Effective Retrieval Through Corpus Analysis

November 21, 1996

3:30 pm, Wean Hall 7500


ABSTRACT
Analyzing the occurrences of words and patterns in large text corpora reveals much of how language is used in particular domains and publications. Simple statistical relationships often reflect important semantic relationships. Information retrieval systems are based primarily on a statistical view of text, but it is often assumed that linguistic tools, such as morphological analysis and thesauri, are necessary to improve the effectiveness of these systems. In this talk, I will describe how corpus analysis can be used to improve effectiveness by performing operations such as stemming and query expansion, and how it could potentially be used for other tasks such as data mining and cross-lingual retrieval.

SPEAKER BIO
Croft received the B.Sc.(Honours) degree in 1973, and an M.Sc. in Computer Science in 1974 from Monash University in Melbourne, Australia. His Ph.D. in Computer Science was from the University of Cambridge, England in 1979.

His research interests are in formal models of retrieval for complex, text-based objects, text representation techniques, the design and implementation of text retrieval and routing systems, and user interfaces. He has published more than 100 articles on these subjects. This research is also being used in a number of operational retrieval systems.

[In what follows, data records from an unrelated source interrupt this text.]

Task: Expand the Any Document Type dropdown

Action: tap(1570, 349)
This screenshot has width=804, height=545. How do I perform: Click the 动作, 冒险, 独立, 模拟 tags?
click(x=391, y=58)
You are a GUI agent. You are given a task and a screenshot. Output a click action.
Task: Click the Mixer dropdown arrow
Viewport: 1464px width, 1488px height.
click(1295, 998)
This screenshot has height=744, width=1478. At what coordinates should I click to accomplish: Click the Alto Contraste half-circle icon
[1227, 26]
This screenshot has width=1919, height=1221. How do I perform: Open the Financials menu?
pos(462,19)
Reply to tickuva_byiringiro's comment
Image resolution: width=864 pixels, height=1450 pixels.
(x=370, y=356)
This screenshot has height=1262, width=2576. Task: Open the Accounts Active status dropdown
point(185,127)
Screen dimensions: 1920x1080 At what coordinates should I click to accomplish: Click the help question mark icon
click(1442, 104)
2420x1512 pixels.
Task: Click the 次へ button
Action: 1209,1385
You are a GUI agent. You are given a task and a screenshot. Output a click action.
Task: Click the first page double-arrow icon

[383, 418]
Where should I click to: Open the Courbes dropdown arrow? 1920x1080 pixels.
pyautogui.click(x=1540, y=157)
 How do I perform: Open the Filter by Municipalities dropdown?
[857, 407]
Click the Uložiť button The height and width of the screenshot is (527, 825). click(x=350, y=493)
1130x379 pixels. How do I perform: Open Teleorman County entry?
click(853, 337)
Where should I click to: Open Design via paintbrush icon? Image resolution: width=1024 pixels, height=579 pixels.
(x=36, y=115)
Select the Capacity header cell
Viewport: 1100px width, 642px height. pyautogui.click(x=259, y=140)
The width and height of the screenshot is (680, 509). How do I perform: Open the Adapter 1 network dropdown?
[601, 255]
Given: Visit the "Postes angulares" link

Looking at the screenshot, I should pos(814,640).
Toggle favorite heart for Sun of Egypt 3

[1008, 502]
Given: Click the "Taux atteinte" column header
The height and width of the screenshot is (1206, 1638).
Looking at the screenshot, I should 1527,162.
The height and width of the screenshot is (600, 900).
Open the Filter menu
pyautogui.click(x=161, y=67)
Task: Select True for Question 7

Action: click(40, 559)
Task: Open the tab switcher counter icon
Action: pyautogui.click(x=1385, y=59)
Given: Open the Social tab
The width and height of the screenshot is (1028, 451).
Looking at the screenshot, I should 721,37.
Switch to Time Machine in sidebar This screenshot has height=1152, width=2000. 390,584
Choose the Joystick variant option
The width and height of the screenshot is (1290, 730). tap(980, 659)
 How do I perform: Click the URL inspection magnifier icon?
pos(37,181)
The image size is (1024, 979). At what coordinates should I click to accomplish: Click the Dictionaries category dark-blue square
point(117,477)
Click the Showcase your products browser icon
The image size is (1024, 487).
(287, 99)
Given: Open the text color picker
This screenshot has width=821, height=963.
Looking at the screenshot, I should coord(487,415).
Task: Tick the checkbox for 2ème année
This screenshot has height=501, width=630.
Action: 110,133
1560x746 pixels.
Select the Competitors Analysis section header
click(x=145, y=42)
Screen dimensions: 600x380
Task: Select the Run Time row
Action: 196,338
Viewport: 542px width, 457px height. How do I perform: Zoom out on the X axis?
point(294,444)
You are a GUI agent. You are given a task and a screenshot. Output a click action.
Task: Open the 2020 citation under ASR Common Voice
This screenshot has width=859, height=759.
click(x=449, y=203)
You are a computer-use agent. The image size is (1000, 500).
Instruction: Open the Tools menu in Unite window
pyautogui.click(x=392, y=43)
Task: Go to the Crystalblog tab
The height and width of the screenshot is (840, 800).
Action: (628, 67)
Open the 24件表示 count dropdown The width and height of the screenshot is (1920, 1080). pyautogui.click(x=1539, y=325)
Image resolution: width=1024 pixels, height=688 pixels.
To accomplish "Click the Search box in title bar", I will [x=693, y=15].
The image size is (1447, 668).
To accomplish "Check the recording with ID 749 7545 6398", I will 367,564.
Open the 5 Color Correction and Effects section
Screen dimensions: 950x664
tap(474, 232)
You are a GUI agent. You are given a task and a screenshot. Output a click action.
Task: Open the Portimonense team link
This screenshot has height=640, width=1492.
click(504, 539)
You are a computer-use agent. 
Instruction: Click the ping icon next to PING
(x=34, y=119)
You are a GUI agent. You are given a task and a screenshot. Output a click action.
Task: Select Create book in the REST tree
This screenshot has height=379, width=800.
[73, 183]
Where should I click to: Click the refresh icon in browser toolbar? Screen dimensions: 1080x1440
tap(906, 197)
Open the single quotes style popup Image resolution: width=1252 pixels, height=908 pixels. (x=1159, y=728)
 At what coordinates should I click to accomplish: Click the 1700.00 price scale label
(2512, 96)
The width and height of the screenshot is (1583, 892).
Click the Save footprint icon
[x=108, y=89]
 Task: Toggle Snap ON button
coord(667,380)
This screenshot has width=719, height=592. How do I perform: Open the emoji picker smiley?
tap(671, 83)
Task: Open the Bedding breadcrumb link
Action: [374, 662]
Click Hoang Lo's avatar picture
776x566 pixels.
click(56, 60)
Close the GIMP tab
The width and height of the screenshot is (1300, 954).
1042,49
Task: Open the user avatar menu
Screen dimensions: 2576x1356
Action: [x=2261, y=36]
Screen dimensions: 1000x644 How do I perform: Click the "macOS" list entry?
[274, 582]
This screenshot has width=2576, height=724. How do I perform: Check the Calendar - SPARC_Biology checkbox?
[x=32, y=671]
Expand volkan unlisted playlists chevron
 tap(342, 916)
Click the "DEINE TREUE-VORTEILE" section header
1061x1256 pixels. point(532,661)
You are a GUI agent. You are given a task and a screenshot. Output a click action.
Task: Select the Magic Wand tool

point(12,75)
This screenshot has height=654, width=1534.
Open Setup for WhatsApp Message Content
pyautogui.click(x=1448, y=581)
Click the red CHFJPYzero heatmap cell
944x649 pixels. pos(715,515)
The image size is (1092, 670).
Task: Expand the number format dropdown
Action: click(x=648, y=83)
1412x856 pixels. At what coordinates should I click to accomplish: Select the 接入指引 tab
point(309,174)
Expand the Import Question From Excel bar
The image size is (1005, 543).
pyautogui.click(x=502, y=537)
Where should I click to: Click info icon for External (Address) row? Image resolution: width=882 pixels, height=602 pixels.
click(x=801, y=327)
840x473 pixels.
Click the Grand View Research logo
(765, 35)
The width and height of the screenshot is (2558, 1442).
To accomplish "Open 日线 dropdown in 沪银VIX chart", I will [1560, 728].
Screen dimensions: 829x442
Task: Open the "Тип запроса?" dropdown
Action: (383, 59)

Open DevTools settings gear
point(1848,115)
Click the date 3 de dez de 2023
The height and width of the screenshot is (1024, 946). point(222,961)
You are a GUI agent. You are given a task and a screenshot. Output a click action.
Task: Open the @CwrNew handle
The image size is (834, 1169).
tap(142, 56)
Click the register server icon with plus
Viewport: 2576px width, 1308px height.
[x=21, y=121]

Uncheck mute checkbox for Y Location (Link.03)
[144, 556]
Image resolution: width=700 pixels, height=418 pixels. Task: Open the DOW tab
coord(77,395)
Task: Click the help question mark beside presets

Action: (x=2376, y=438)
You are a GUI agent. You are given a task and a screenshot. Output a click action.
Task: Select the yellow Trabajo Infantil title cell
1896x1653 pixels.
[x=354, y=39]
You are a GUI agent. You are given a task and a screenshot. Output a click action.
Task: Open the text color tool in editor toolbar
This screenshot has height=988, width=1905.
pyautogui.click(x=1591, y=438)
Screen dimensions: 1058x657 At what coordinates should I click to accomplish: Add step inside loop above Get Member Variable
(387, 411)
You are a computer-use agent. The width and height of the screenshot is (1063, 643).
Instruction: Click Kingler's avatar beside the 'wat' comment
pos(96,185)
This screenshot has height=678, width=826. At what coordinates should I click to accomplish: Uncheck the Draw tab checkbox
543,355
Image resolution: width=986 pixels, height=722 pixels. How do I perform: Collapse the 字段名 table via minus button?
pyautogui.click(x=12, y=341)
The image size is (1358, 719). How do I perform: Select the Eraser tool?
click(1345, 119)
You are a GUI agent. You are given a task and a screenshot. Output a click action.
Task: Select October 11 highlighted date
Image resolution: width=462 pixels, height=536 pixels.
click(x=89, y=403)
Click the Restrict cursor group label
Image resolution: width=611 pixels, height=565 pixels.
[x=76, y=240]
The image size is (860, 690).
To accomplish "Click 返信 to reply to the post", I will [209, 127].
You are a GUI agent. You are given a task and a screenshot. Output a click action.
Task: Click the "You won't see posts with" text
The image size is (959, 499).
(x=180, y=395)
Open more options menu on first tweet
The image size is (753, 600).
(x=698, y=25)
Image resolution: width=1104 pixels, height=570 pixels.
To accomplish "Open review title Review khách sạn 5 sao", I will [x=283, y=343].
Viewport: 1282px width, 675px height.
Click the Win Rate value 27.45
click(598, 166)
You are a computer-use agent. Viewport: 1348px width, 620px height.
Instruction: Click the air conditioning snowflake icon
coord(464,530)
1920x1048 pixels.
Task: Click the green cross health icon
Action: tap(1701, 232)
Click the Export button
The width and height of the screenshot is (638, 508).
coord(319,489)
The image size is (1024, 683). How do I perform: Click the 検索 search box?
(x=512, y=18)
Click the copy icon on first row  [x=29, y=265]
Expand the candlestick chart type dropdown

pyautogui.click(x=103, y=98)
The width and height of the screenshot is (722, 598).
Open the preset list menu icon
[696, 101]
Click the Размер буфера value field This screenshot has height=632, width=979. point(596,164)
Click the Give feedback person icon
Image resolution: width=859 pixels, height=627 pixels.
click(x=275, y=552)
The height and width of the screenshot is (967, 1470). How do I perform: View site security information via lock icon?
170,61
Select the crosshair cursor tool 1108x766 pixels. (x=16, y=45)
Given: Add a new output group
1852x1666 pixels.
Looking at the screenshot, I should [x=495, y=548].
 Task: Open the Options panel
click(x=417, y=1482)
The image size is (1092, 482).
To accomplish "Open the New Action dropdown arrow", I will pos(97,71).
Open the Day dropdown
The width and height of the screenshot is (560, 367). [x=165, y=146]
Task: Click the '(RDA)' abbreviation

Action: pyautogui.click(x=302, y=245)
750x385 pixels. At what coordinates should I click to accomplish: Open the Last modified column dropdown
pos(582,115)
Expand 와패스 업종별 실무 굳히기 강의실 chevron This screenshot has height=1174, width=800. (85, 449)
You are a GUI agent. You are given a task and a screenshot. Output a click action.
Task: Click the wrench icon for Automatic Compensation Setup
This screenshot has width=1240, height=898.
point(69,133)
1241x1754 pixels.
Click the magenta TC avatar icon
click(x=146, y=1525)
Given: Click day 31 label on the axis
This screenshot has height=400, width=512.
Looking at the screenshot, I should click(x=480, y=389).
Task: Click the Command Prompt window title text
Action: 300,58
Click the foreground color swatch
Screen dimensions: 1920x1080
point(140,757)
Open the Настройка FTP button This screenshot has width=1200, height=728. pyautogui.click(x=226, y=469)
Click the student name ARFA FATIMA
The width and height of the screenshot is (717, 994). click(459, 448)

Croft was Chair of the ACM Special Interest Group on Information Retrieval from 1987 to 1991. He is currently Editor-in-Chief of the ACM Transactions on Information Systems and an Associate Editor for Information Processing and Management. He has served on numerous program committees and has been involved in the organization of many workshops and conferences. He has received 2 awards from the information industry for his research contributions, and recently became an ACM Fellow.